→ **WHAT YOU HAVE TO DO**:
This exercise needs the listing below duplicated exactly.

[Start of section]

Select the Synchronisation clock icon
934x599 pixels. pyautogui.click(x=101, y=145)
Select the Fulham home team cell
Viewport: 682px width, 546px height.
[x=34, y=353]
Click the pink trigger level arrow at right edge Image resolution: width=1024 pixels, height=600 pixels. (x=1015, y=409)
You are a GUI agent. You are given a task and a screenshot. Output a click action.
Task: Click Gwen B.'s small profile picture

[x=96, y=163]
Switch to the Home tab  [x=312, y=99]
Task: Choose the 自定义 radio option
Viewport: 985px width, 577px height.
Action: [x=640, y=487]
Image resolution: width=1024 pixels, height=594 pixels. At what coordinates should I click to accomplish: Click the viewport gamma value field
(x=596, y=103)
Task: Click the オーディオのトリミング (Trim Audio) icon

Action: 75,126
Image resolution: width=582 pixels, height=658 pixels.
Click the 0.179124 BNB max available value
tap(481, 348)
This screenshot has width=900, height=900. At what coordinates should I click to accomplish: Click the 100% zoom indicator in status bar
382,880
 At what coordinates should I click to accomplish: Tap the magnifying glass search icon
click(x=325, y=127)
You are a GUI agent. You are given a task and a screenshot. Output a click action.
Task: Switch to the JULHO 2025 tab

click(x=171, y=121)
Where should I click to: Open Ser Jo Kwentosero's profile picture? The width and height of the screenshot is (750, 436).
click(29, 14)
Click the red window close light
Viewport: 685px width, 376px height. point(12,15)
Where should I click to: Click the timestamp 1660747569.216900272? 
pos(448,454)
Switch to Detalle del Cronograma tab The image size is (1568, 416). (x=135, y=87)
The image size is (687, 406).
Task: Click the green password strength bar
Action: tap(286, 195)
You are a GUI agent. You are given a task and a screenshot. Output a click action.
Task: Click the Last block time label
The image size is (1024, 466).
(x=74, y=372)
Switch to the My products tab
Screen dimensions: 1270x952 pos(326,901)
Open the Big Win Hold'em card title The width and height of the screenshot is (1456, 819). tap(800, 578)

[End of section]

→ **FINISHED TASK**:
Select the Synchronisation clock icon
934x599 pixels. pyautogui.click(x=101, y=145)
Select the Fulham home team cell
Viewport: 682px width, 546px height.
[x=34, y=353]
Click the pink trigger level arrow at right edge Image resolution: width=1024 pixels, height=600 pixels. (x=1015, y=409)
You are a GUI agent. You are given a task and a screenshot. Output a click action.
Task: Click Gwen B.'s small profile picture

[x=96, y=163]
Switch to the Home tab  [x=312, y=99]
Task: Choose the 自定义 radio option
Viewport: 985px width, 577px height.
Action: [x=640, y=487]
Image resolution: width=1024 pixels, height=594 pixels. At what coordinates should I click to accomplish: Click the viewport gamma value field
(x=596, y=103)
Task: Click the オーディオのトリミング (Trim Audio) icon

Action: 75,126
Image resolution: width=582 pixels, height=658 pixels.
Click the 0.179124 BNB max available value
tap(481, 348)
This screenshot has width=900, height=900. At what coordinates should I click to accomplish: Click the 100% zoom indicator in status bar
382,880
 At what coordinates should I click to accomplish: Tap the magnifying glass search icon
click(x=325, y=127)
You are a GUI agent. You are given a task and a screenshot. Output a click action.
Task: Switch to the JULHO 2025 tab

click(x=171, y=121)
Where should I click to: Open Ser Jo Kwentosero's profile picture? The width and height of the screenshot is (750, 436).
click(29, 14)
Click the red window close light
Viewport: 685px width, 376px height. point(12,15)
Where should I click to: Click the timestamp 1660747569.216900272? 
pos(448,454)
Switch to Detalle del Cronograma tab The image size is (1568, 416). (x=135, y=87)
The image size is (687, 406).
Task: Click the green password strength bar
Action: tap(286, 195)
You are a GUI agent. You are given a task and a screenshot. Output a click action.
Task: Click the Last block time label
The image size is (1024, 466).
(x=74, y=372)
Switch to the My products tab
Screen dimensions: 1270x952 pos(326,901)
Open the Big Win Hold'em card title The width and height of the screenshot is (1456, 819). tap(800, 578)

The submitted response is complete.